WikiLeaks spokesman Kristin Hrafnsson, ambassador Joseph Farrell and Assange's fiancee Stella Moris made their way to the Central Criminal Court entrance through a scrum of reporters and protesters.
District Judge Vanessa Baraitser will decide whether Assange can be extradited to face espionage charges over WikiLeaks' publication of classified American military documents a decade ago.
Read: UK Judge to rule on Assange extradition to US
"I hope very much that the judge makes a decision to set Julian Assange free, but I must say her conduct at this trial so far doesn't really bear out that hope," said John Reese, of the Don't Extradite Assange Campaign.
"If she decides to go ahead with the extradition - then you can be absolutely sure that his defence team will appeal that," he added.

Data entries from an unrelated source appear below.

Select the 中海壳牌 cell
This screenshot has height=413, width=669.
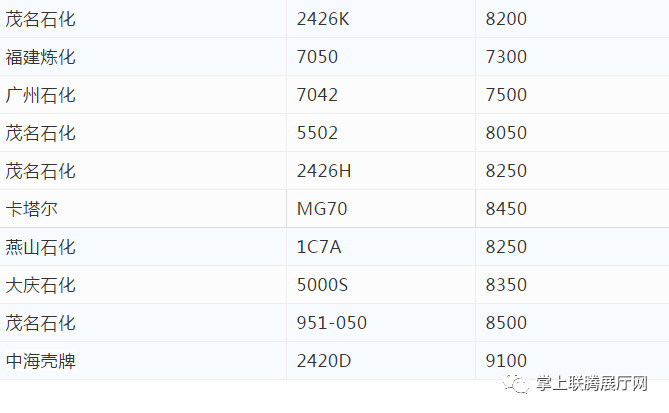[143, 361]
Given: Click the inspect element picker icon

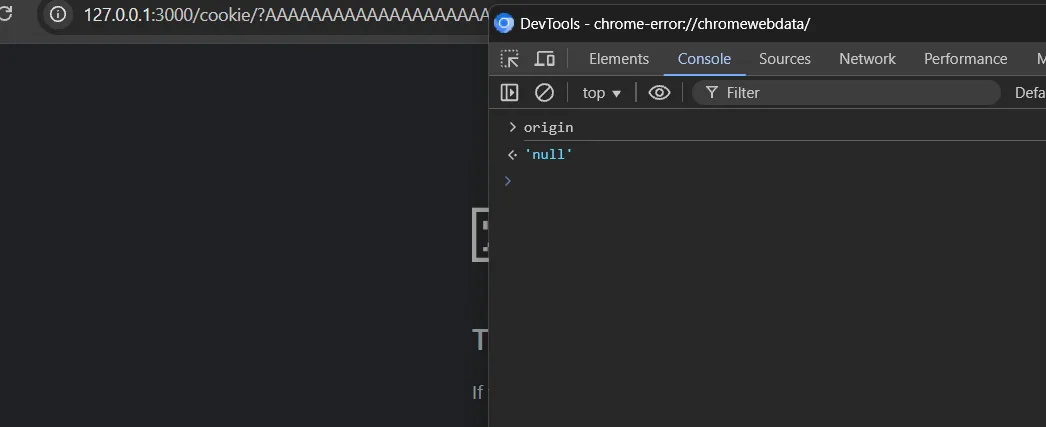Looking at the screenshot, I should point(510,59).
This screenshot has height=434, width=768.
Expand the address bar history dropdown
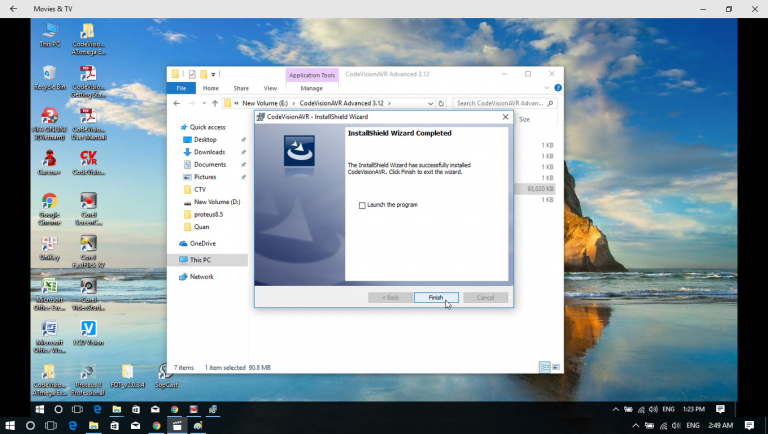click(432, 103)
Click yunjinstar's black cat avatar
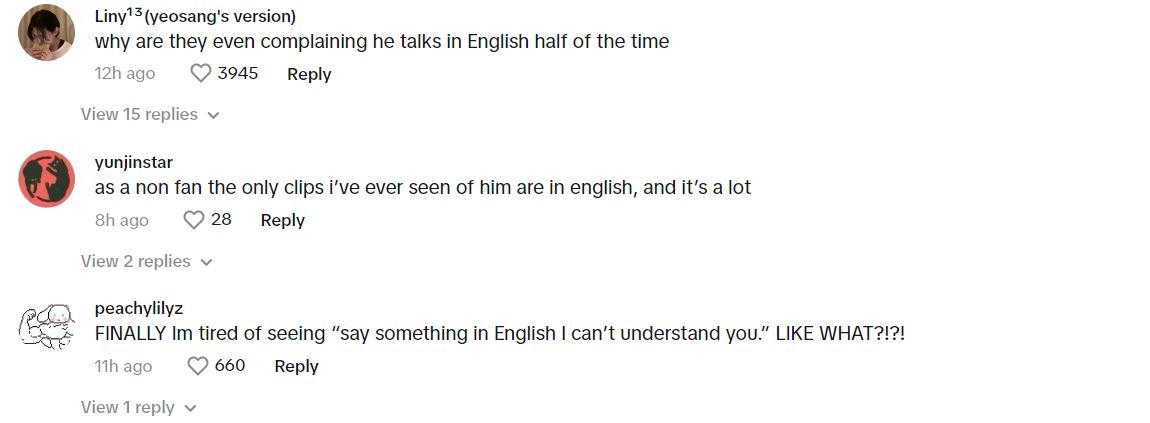Viewport: 1150px width, 423px height. (47, 179)
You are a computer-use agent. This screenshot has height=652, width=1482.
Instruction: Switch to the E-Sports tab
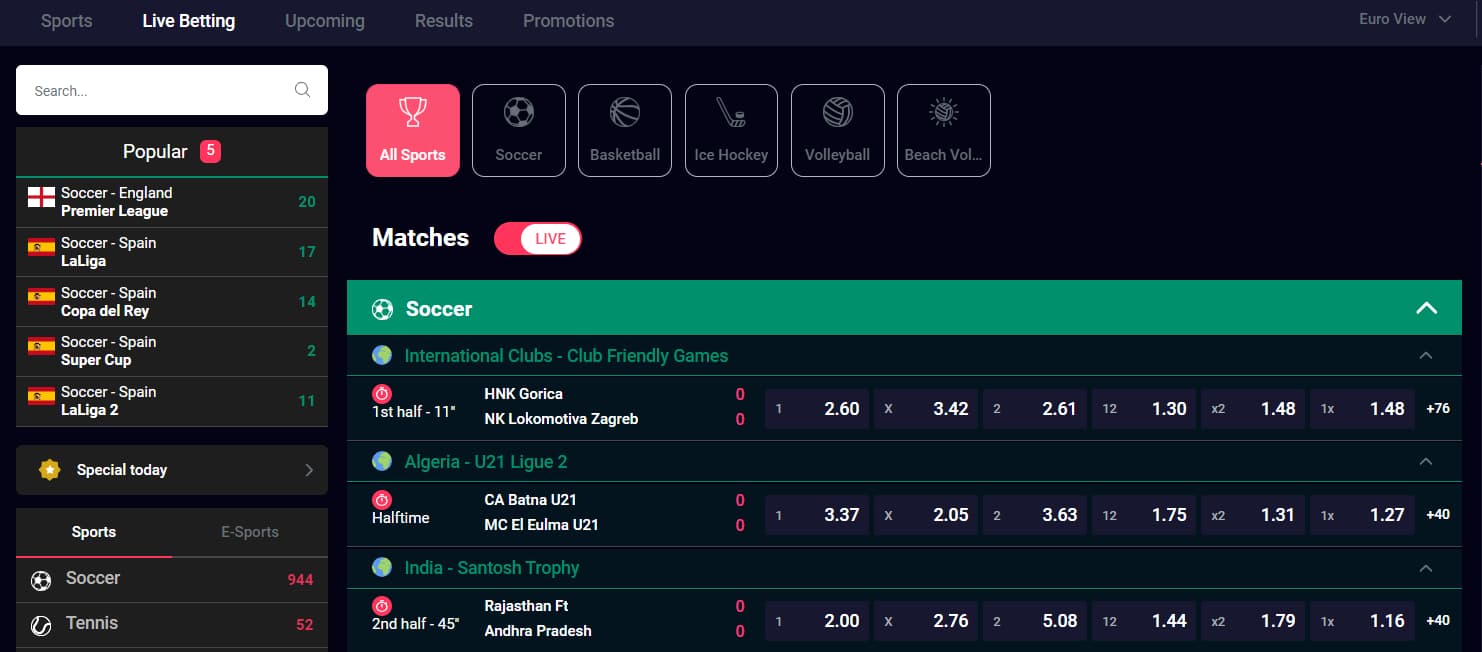point(250,532)
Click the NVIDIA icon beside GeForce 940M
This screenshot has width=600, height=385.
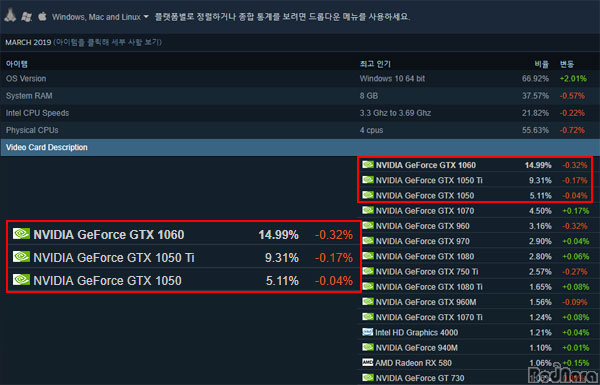(368, 347)
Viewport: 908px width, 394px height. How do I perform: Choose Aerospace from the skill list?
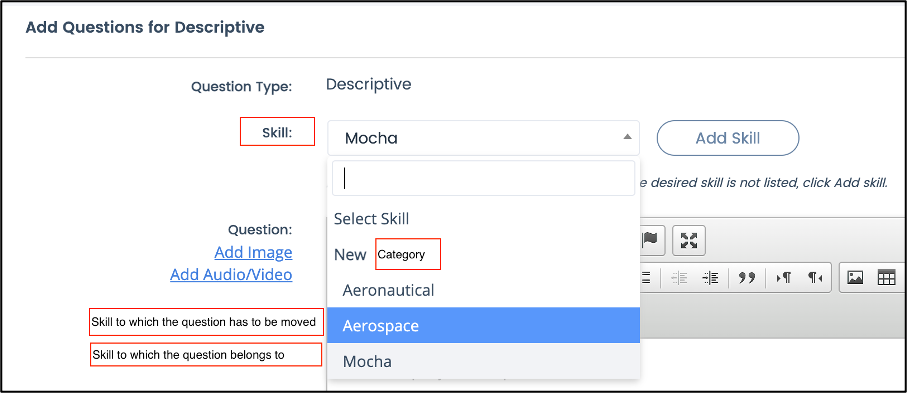(484, 326)
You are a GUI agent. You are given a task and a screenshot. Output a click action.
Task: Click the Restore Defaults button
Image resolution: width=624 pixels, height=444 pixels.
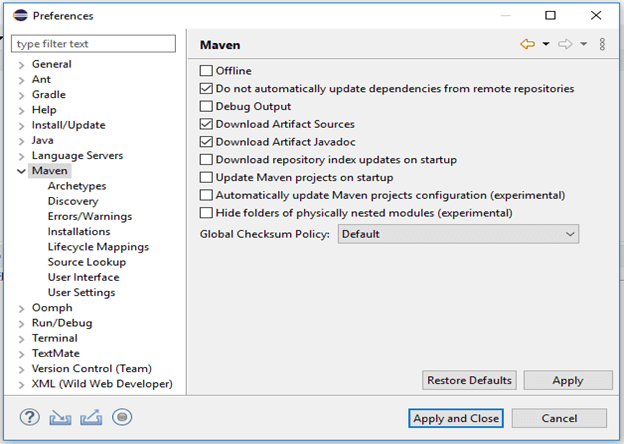click(x=470, y=380)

U.S. prosecutors have indicted Assange on 17 espionage charges and one charge of computer misuse – charges carrying a maximum sentence of 175 years in prison.
Lawyers for the 49-year-old Australian argue that he was acting as a journalist and is entitled to First Amendment protections of freedom of speech for publishing leaked documents that exposed U.S. military wrongdoing in Iraq and Afghanistan.